Calibrate your compasses: the journey is just beginning for a precocious world traveler with a trademark hairdo and his loyal canine companion. The Adventures of Tintin, which premiered in Brussels on October 22, hits U.S. theatres on December 21. The Paramount and Columbia Pictures film, which uses 3D performance-capture technology, is directed by Steven Spielberg, produced by Peter Jackson, and stars Jamie Bell, Andy Serkis, and Daniel Craig. According to Box Office Mojo, international ticket sales have already surpassed $200 million.
The film is based upon the beloved Belgian comic book series by Georges Remi (1907–1983), who wrote using the pen name Hergé. The Tintin books are characterized by Hergé’s distinctive “ligne claire” ink-and-watercolor illustrations, and by recurring themes of espionage, swashbuckling, and science fiction.
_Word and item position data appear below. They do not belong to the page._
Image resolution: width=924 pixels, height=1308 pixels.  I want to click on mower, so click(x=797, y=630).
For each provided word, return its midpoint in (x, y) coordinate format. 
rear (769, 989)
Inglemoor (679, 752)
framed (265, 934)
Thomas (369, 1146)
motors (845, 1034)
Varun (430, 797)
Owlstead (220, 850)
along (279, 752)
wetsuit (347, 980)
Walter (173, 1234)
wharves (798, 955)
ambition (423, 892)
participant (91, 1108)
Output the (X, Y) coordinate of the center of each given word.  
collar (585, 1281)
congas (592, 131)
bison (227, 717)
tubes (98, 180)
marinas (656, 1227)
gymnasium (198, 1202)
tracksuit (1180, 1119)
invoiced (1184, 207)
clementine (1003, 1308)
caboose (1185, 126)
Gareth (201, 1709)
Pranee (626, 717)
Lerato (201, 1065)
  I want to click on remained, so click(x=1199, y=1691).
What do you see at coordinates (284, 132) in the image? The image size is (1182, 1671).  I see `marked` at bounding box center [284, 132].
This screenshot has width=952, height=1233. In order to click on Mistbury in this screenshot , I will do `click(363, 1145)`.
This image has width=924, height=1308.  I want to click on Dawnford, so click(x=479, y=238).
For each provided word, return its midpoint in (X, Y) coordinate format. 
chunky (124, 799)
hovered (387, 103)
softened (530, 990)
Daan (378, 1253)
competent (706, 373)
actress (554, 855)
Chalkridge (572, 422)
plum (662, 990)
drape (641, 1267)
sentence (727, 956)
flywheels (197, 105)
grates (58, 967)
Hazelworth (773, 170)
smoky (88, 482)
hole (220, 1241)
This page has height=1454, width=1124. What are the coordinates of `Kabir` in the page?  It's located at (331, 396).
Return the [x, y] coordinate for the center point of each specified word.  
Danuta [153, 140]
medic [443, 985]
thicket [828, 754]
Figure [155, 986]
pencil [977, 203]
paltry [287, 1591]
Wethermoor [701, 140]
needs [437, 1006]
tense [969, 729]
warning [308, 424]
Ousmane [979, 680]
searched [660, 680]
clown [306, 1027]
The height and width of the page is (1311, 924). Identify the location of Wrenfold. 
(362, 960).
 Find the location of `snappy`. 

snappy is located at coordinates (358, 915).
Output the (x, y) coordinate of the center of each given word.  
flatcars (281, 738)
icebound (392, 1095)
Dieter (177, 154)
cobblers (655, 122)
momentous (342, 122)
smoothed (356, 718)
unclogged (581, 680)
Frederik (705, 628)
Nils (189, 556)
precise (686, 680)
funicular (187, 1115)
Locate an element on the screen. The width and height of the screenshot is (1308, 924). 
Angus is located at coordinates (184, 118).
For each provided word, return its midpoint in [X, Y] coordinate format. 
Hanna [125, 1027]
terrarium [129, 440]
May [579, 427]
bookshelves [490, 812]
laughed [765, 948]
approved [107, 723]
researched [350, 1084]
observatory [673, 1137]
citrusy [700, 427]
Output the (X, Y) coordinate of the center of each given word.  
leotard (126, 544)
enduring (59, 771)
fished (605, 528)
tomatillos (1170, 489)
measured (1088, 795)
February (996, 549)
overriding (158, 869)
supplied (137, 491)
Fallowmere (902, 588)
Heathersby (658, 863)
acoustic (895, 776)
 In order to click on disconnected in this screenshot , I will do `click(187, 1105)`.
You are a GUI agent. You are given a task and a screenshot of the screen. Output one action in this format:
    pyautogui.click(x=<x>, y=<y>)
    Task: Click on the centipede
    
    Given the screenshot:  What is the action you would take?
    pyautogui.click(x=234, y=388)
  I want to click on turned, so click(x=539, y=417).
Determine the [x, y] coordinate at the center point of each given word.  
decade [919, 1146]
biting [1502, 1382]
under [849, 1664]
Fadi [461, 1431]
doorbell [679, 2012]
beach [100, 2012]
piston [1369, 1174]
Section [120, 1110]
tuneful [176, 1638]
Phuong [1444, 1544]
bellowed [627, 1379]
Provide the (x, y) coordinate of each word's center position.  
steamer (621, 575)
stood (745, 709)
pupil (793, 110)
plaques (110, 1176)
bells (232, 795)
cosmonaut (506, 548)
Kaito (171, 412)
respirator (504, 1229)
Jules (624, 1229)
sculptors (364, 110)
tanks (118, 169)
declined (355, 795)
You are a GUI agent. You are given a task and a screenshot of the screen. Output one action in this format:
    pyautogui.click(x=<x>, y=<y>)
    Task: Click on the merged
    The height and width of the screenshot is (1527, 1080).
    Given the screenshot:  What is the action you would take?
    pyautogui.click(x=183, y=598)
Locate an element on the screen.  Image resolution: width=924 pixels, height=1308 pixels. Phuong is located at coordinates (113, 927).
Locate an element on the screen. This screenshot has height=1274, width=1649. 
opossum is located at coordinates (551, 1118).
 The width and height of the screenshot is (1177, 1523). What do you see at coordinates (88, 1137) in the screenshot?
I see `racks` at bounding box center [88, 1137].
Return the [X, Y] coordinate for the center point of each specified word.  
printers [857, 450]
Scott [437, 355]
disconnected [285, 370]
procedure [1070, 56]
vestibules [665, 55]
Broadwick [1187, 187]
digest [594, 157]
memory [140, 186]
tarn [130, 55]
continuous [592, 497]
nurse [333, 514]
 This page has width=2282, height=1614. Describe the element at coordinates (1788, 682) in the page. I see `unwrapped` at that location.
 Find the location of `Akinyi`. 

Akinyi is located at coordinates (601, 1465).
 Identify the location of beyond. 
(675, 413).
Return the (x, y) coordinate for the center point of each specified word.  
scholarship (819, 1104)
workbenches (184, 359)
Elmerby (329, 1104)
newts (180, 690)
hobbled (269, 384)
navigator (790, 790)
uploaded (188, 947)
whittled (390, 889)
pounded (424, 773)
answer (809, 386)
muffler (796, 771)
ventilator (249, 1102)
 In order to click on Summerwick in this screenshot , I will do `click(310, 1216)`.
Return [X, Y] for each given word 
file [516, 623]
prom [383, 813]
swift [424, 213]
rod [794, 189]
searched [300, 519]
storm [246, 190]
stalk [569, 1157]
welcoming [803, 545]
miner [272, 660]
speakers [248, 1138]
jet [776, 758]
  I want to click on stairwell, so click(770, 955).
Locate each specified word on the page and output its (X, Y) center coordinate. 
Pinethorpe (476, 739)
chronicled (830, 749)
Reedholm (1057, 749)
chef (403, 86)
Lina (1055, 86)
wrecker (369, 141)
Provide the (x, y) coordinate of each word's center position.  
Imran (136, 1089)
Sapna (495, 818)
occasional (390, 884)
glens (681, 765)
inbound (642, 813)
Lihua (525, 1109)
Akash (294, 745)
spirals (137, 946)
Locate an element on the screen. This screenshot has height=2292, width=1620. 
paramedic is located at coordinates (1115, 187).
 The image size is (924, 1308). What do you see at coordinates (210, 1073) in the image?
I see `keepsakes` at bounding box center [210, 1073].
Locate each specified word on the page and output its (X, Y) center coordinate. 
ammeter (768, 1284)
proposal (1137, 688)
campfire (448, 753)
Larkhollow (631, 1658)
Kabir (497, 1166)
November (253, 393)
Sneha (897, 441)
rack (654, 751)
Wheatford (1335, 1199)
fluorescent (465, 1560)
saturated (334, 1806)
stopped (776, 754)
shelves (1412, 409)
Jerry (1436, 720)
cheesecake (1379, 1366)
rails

The books are also known for their slapstick humor, attention to current and historical events, and expansive geographical settings.
The Adventures of Tintin incorporates story lines from three of the 24 original books: The Crab with the Golden Claws (1941), The Secret of the Unicorn (1943), and Red Rackham’s Treasure (1944). Fans can visit the official Tintin Web site to learn more about Hergé, the history behind the series, and to view the film trailer.
The big-screen adventure kicks off when young reporter Tintin purchases a model of a sunken ship called the Unicorn at a market in Europe, and quickly discovers that nefarious characters are anxious to get their hands on it. After the model ship reveals a hidden message, Tintin and his fox terrier, Snowy, become embroiled in a globe-spanning race in search of the lost Unicorn.
While the film is geared toward a younger audience, nostalgia may draw adults who grew up reading the comics. Serious Tintinologists can find a detailed behind-the-scenes look at the film in The Art of the Adventures of Tintin (Harper Design, Nov.) by Chris Guise, the lead concept designer for the film, in conjunction with the film’s New Zealand-based visual effects company, Weta Digital. The book chronicles the process of adapting Tintin’s world from page to screen, while featuring photographs, artwork, and forewords by Steven Spielberg and Peter Jackson. The book will also be released as an iPad app on December 16 with additional content, including character animations and audio commentary.
Tie-Ins and New Editions Hit the Shelves
Little, Brown, U.S. publisher for the Tintin books, is planning a comprehensive Tintin publishing program that targets multiple age groups. The books include a series of young reader editions which feature the original covers and comics, along with new materials, such as introductions to characters and background for each story. Six of the Adventures of Tintin Young Readers Editions have already been released, including The Secret of the Unicorn, Red Rackham’s Treasure, and The Blue Lotus. Pubbing this month are The Black Island and King Ottokar’s Sceptre.
Little, Brown’s movie tie-in books, which were released in November, include Tintin’s Daring Escape, an original storybook; The Adventures of Tintin: The Chapter Book; and two additional trade paperback early readers, Danger at Sea and The Mystery of the Missing Wallet, all containing movie stills. Last month, Little, Brown also published a full-length novelization of the film, adapted by Alex Irvine.
According to Little, Brown, the series has sold more than 230 million copies internationally and has been translated into over 80 languages; Little, Brown has sold more than three million copies of the books domestically. Though the level of Tintin fandom in Europe has never been matched by an American audience, Andrew Smith, v-p and deputy publisher of LBYR, predicts that the film will spark interest among “nostalgic fans and kids and adults coming to the series for the first time. We definitely expect Tintin’s popularity to grow enormously in the U.S.”